Please write out all the data exactly as shown.

PROVIDED DATA Block Start

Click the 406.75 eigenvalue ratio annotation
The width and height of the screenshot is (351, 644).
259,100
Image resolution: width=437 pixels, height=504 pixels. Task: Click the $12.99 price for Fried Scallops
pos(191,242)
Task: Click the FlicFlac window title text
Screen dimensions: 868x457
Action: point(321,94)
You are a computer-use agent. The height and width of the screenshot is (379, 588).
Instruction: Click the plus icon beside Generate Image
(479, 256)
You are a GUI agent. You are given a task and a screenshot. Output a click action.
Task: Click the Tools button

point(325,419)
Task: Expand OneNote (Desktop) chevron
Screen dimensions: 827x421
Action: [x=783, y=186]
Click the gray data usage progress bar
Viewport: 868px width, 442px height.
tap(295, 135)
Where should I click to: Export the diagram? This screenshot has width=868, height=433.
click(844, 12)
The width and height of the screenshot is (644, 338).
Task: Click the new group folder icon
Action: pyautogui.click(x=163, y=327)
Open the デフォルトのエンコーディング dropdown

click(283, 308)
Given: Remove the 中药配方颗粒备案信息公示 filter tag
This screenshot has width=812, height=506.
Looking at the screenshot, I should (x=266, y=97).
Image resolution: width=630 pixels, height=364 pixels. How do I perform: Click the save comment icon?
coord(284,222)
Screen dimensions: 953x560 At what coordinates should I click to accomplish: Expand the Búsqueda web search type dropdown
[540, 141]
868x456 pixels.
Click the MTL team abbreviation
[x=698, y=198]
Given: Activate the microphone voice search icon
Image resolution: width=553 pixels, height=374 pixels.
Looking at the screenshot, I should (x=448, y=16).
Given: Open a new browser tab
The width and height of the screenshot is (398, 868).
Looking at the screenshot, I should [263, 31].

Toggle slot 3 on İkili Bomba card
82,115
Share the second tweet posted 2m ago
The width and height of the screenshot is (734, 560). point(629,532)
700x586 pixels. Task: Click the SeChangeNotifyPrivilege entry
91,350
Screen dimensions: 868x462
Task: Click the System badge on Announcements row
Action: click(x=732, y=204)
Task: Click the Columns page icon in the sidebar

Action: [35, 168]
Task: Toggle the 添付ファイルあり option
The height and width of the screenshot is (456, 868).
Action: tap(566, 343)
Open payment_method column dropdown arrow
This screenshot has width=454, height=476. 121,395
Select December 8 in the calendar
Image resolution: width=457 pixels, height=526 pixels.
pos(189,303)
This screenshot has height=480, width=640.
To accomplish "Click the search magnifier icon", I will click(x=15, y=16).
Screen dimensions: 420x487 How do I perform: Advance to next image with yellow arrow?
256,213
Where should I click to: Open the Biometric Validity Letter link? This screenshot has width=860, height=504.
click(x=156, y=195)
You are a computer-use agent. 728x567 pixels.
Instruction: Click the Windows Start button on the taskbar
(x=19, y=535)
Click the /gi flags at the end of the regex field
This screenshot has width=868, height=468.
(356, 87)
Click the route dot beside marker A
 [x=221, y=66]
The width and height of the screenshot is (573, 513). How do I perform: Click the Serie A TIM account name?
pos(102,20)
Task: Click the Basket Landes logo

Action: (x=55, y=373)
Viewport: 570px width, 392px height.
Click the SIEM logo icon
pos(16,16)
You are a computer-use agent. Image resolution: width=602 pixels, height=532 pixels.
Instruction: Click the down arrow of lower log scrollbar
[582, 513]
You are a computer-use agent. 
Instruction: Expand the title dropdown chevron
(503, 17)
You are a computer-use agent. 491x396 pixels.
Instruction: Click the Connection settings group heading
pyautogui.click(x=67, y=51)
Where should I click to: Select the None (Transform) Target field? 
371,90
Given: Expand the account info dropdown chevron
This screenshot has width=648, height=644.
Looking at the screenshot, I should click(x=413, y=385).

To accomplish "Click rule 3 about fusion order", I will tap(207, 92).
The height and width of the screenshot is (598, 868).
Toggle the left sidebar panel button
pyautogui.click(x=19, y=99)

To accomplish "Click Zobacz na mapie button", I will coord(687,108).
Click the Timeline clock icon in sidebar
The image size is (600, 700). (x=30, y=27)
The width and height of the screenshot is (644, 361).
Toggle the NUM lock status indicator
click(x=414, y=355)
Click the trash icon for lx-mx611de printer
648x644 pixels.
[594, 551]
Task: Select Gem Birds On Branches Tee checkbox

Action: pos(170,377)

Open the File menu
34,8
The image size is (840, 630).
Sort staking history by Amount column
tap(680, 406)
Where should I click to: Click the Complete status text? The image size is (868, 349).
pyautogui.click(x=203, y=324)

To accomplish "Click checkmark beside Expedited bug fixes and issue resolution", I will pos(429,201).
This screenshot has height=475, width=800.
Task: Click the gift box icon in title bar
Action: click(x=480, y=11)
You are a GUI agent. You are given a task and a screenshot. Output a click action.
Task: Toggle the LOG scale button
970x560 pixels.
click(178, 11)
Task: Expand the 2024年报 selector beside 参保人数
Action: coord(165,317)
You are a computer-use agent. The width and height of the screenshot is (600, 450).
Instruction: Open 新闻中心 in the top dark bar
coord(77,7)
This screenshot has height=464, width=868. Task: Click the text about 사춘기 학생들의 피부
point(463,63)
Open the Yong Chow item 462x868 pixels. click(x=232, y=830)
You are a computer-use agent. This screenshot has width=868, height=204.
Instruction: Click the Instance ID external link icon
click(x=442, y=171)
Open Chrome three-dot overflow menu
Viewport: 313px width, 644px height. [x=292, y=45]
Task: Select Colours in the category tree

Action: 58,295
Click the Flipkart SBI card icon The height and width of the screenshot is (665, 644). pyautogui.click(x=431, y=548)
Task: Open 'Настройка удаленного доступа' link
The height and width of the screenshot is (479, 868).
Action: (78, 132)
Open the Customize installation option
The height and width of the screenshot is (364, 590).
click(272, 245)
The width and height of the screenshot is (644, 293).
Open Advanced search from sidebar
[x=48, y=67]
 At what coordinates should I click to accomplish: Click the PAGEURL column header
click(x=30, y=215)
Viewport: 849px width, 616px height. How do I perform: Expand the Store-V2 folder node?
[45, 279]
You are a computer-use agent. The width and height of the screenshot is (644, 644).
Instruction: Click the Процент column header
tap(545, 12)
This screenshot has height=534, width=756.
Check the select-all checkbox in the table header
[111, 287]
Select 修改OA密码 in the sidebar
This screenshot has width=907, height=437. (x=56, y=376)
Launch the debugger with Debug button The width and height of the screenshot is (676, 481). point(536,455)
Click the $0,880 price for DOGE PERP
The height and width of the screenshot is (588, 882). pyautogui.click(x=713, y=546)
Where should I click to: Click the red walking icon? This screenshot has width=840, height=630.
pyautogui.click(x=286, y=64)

PROVIDED DATA Block End

» **EXERCISE SOLUTION**:
Click the 406.75 eigenvalue ratio annotation
The width and height of the screenshot is (351, 644).
259,100
Image resolution: width=437 pixels, height=504 pixels. Task: Click the $12.99 price for Fried Scallops
pos(191,242)
Task: Click the FlicFlac window title text
Screen dimensions: 868x457
Action: point(321,94)
You are a computer-use agent. The height and width of the screenshot is (379, 588).
Instruction: Click the plus icon beside Generate Image
(479, 256)
You are a GUI agent. You are given a task and a screenshot. Output a click action.
Task: Click the Tools button

point(325,419)
Task: Expand OneNote (Desktop) chevron
Screen dimensions: 827x421
Action: [x=783, y=186]
Click the gray data usage progress bar
Viewport: 868px width, 442px height.
tap(295, 135)
Where should I click to: Export the diagram? This screenshot has width=868, height=433.
click(844, 12)
The width and height of the screenshot is (644, 338).
Task: Click the new group folder icon
Action: pyautogui.click(x=163, y=327)
Open the デフォルトのエンコーディング dropdown

click(283, 308)
Given: Remove the 中药配方颗粒备案信息公示 filter tag
This screenshot has width=812, height=506.
Looking at the screenshot, I should (x=266, y=97).
Image resolution: width=630 pixels, height=364 pixels. How do I perform: Click the save comment icon?
coord(284,222)
Screen dimensions: 953x560 At what coordinates should I click to accomplish: Expand the Búsqueda web search type dropdown
[540, 141]
868x456 pixels.
Click the MTL team abbreviation
[x=698, y=198]
Given: Activate the microphone voice search icon
Image resolution: width=553 pixels, height=374 pixels.
Looking at the screenshot, I should (x=448, y=16).
Given: Open a new browser tab
The width and height of the screenshot is (398, 868).
Looking at the screenshot, I should [263, 31].

Toggle slot 3 on İkili Bomba card
82,115
Share the second tweet posted 2m ago
The width and height of the screenshot is (734, 560). point(629,532)
700x586 pixels. Task: Click the SeChangeNotifyPrivilege entry
91,350
Screen dimensions: 868x462
Task: Click the System badge on Announcements row
Action: click(x=732, y=204)
Task: Click the Columns page icon in the sidebar

Action: [35, 168]
Task: Toggle the 添付ファイルあり option
The height and width of the screenshot is (456, 868).
Action: tap(566, 343)
Open payment_method column dropdown arrow
This screenshot has width=454, height=476. 121,395
Select December 8 in the calendar
Image resolution: width=457 pixels, height=526 pixels.
pos(189,303)
This screenshot has height=480, width=640.
To accomplish "Click the search magnifier icon", I will click(x=15, y=16).
Screen dimensions: 420x487 How do I perform: Advance to next image with yellow arrow?
256,213
Where should I click to: Open the Biometric Validity Letter link? This screenshot has width=860, height=504.
click(x=156, y=195)
You are a computer-use agent. 728x567 pixels.
Instruction: Click the Windows Start button on the taskbar
(x=19, y=535)
Click the /gi flags at the end of the regex field
This screenshot has width=868, height=468.
(356, 87)
Click the route dot beside marker A
 [x=221, y=66]
The width and height of the screenshot is (573, 513). How do I perform: Click the Serie A TIM account name?
pos(102,20)
Task: Click the Basket Landes logo

Action: (x=55, y=373)
Viewport: 570px width, 392px height.
Click the SIEM logo icon
pos(16,16)
You are a computer-use agent. Image resolution: width=602 pixels, height=532 pixels.
Instruction: Click the down arrow of lower log scrollbar
[582, 513]
You are a computer-use agent. 
Instruction: Expand the title dropdown chevron
(503, 17)
You are a computer-use agent. 491x396 pixels.
Instruction: Click the Connection settings group heading
pyautogui.click(x=67, y=51)
Where should I click to: Select the None (Transform) Target field? 
371,90
Given: Expand the account info dropdown chevron
This screenshot has width=648, height=644.
Looking at the screenshot, I should click(x=413, y=385).

To accomplish "Click rule 3 about fusion order", I will tap(207, 92).
The height and width of the screenshot is (598, 868).
Toggle the left sidebar panel button
pyautogui.click(x=19, y=99)

To accomplish "Click Zobacz na mapie button", I will coord(687,108).
Click the Timeline clock icon in sidebar
The image size is (600, 700). (x=30, y=27)
The width and height of the screenshot is (644, 361).
Toggle the NUM lock status indicator
click(x=414, y=355)
Click the trash icon for lx-mx611de printer
648x644 pixels.
[594, 551]
Task: Select Gem Birds On Branches Tee checkbox

Action: pos(170,377)

Open the File menu
34,8
The image size is (840, 630).
Sort staking history by Amount column
tap(680, 406)
Where should I click to: Click the Complete status text? The image size is (868, 349).
pyautogui.click(x=203, y=324)

To accomplish "Click checkmark beside Expedited bug fixes and issue resolution", I will pos(429,201).
This screenshot has height=475, width=800.
Task: Click the gift box icon in title bar
Action: click(x=480, y=11)
You are a GUI agent. You are given a task and a screenshot. Output a click action.
Task: Toggle the LOG scale button
970x560 pixels.
click(178, 11)
Task: Expand the 2024年报 selector beside 参保人数
Action: coord(165,317)
You are a computer-use agent. The width and height of the screenshot is (600, 450).
Instruction: Open 新闻中心 in the top dark bar
coord(77,7)
This screenshot has height=464, width=868. Task: Click the text about 사춘기 학생들의 피부
point(463,63)
Open the Yong Chow item 462x868 pixels. click(x=232, y=830)
You are a computer-use agent. This screenshot has width=868, height=204.
Instruction: Click the Instance ID external link icon
click(x=442, y=171)
Open Chrome three-dot overflow menu
Viewport: 313px width, 644px height. [x=292, y=45]
Task: Select Colours in the category tree

Action: 58,295
Click the Flipkart SBI card icon The height and width of the screenshot is (665, 644). pyautogui.click(x=431, y=548)
Task: Open 'Настройка удаленного доступа' link
The height and width of the screenshot is (479, 868).
Action: (78, 132)
Open the Customize installation option
The height and width of the screenshot is (364, 590).
click(272, 245)
The width and height of the screenshot is (644, 293).
Open Advanced search from sidebar
[x=48, y=67]
 At what coordinates should I click to accomplish: Click the PAGEURL column header
click(x=30, y=215)
Viewport: 849px width, 616px height. How do I perform: Expand the Store-V2 folder node?
[45, 279]
You are a computer-use agent. The width and height of the screenshot is (644, 644).
Instruction: Click the Процент column header
tap(545, 12)
This screenshot has height=534, width=756.
Check the select-all checkbox in the table header
[111, 287]
Select 修改OA密码 in the sidebar
This screenshot has width=907, height=437. (x=56, y=376)
Launch the debugger with Debug button The width and height of the screenshot is (676, 481). point(536,455)
Click the $0,880 price for DOGE PERP
The height and width of the screenshot is (588, 882). pyautogui.click(x=713, y=546)
Where should I click to: Click the red walking icon? This screenshot has width=840, height=630.
pyautogui.click(x=286, y=64)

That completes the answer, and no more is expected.